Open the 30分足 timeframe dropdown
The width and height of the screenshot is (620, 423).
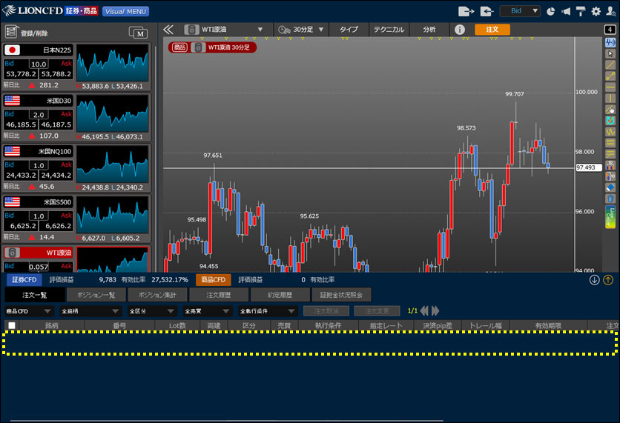point(300,30)
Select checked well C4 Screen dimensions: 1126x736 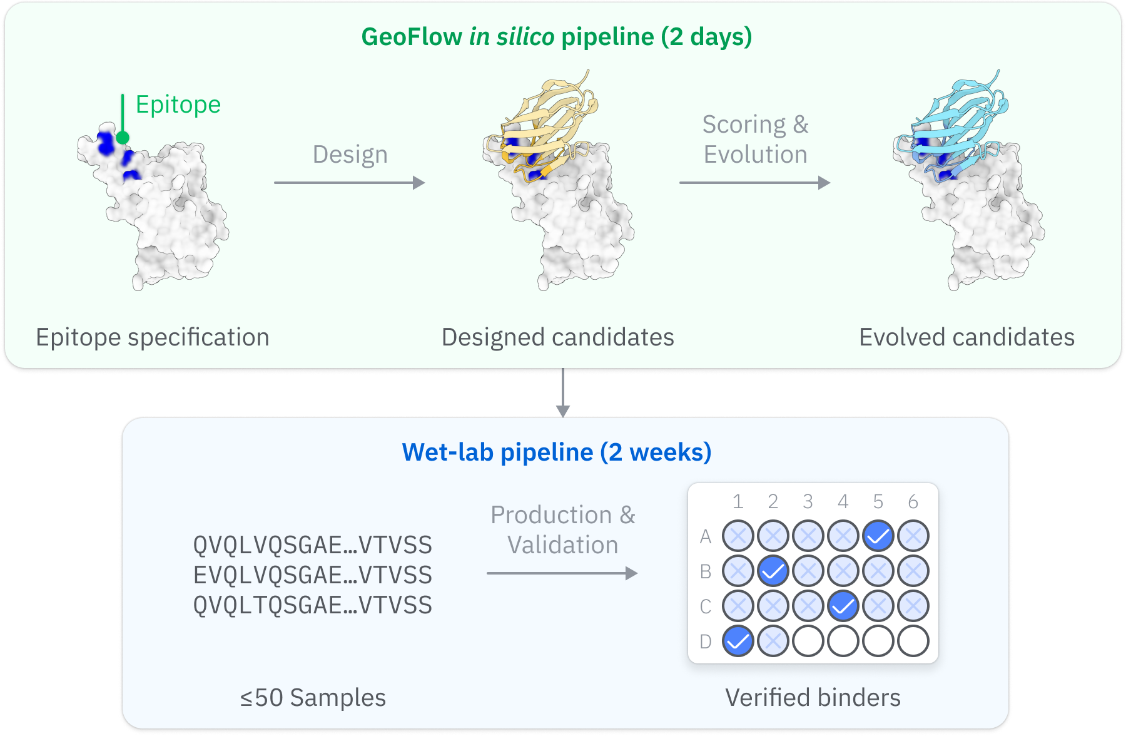[843, 606]
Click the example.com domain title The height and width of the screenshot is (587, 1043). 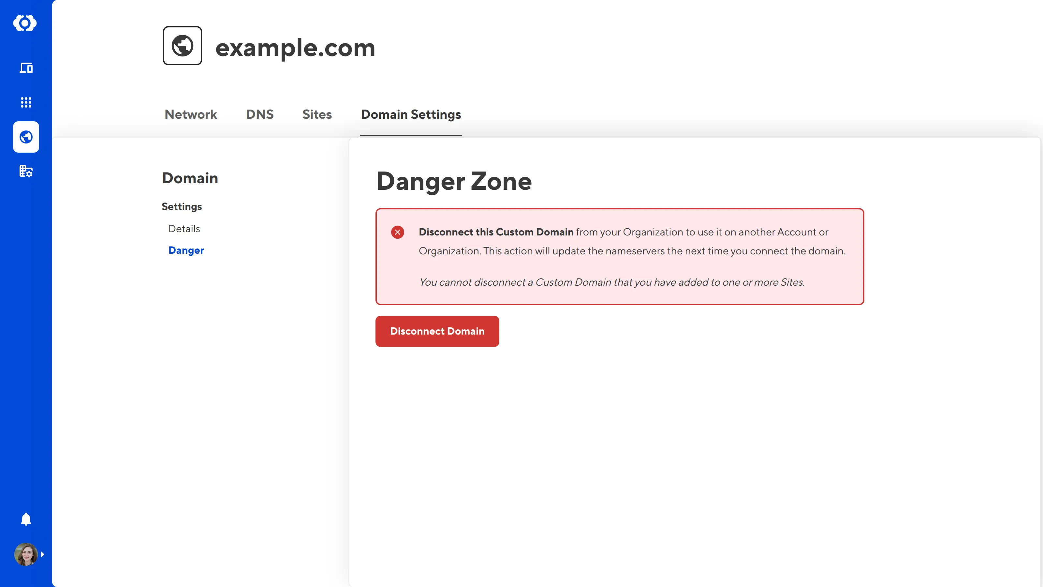point(295,48)
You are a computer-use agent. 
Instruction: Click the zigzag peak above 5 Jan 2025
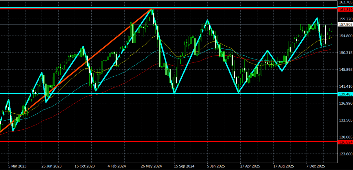point(207,20)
____________________
Rewrite everything from the line containing "You are a computer-use agent." down to the end of the lines, swapping "peak" for "dip" and changing nothing else. Omit the pictures.

Written response –
You are a computer-use agent. 
Instruction: Click the zigzag dip above 5 Jan 2025
point(207,20)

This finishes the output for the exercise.